Collected data entries:
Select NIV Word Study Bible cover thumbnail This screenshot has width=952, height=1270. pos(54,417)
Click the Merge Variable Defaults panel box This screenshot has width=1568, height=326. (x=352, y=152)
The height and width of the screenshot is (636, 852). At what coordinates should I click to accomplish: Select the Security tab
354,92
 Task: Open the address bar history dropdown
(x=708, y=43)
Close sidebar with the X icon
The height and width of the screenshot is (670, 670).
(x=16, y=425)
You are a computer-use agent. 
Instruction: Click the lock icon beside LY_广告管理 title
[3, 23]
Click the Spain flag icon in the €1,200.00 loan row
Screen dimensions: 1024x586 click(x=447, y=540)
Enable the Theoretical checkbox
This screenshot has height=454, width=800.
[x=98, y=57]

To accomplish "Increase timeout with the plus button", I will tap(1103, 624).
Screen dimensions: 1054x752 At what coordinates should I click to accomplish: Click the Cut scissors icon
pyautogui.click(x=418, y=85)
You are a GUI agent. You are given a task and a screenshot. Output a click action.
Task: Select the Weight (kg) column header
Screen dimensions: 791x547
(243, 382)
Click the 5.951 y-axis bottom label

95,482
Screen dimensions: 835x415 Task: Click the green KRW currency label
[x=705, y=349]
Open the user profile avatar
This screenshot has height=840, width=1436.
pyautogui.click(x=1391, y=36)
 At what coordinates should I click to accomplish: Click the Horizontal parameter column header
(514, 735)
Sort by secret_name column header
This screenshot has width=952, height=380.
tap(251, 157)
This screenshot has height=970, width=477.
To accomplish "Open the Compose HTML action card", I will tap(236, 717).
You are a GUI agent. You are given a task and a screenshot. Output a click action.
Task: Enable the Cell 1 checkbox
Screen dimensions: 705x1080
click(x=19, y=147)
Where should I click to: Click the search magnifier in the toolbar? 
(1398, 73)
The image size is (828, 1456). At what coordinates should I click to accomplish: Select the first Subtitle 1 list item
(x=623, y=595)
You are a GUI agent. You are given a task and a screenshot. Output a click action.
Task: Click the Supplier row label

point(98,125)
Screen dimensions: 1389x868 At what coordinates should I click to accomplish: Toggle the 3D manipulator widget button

What this task involves:
The records above are to be restated word for word.

Worked solution:
Select NIV Word Study Bible cover thumbnail This screenshot has width=952, height=1270. pos(54,417)
Click the Merge Variable Defaults panel box This screenshot has width=1568, height=326. (x=352, y=152)
The height and width of the screenshot is (636, 852). At what coordinates should I click to accomplish: Select the Security tab
354,92
 Task: Open the address bar history dropdown
(x=708, y=43)
Close sidebar with the X icon
The height and width of the screenshot is (670, 670).
(x=16, y=425)
You are a computer-use agent. 
Instruction: Click the lock icon beside LY_广告管理 title
[3, 23]
Click the Spain flag icon in the €1,200.00 loan row
Screen dimensions: 1024x586 click(x=447, y=540)
Enable the Theoretical checkbox
This screenshot has height=454, width=800.
[x=98, y=57]

To accomplish "Increase timeout with the plus button", I will tap(1103, 624).
Screen dimensions: 1054x752 At what coordinates should I click to accomplish: Click the Cut scissors icon
pyautogui.click(x=418, y=85)
You are a GUI agent. You are given a task and a screenshot. Output a click action.
Task: Select the Weight (kg) column header
Screen dimensions: 791x547
(243, 382)
Click the 5.951 y-axis bottom label

95,482
Screen dimensions: 835x415 Task: Click the green KRW currency label
[x=705, y=349]
Open the user profile avatar
This screenshot has height=840, width=1436.
pyautogui.click(x=1391, y=36)
 At what coordinates should I click to accomplish: Click the Horizontal parameter column header
(514, 735)
Sort by secret_name column header
This screenshot has width=952, height=380.
tap(251, 157)
This screenshot has height=970, width=477.
To accomplish "Open the Compose HTML action card", I will tap(236, 717).
You are a GUI agent. You are given a task and a screenshot. Output a click action.
Task: Enable the Cell 1 checkbox
Screen dimensions: 705x1080
click(x=19, y=147)
Where should I click to: Click the search magnifier in the toolbar? 
(1398, 73)
The image size is (828, 1456). At what coordinates should I click to accomplish: Select the first Subtitle 1 list item
(x=623, y=595)
You are a GUI agent. You are given a task and a screenshot. Output a click action.
Task: Click the Supplier row label

point(98,125)
Screen dimensions: 1389x868 At what coordinates should I click to accomplish: Toggle the 3D manipulator widget button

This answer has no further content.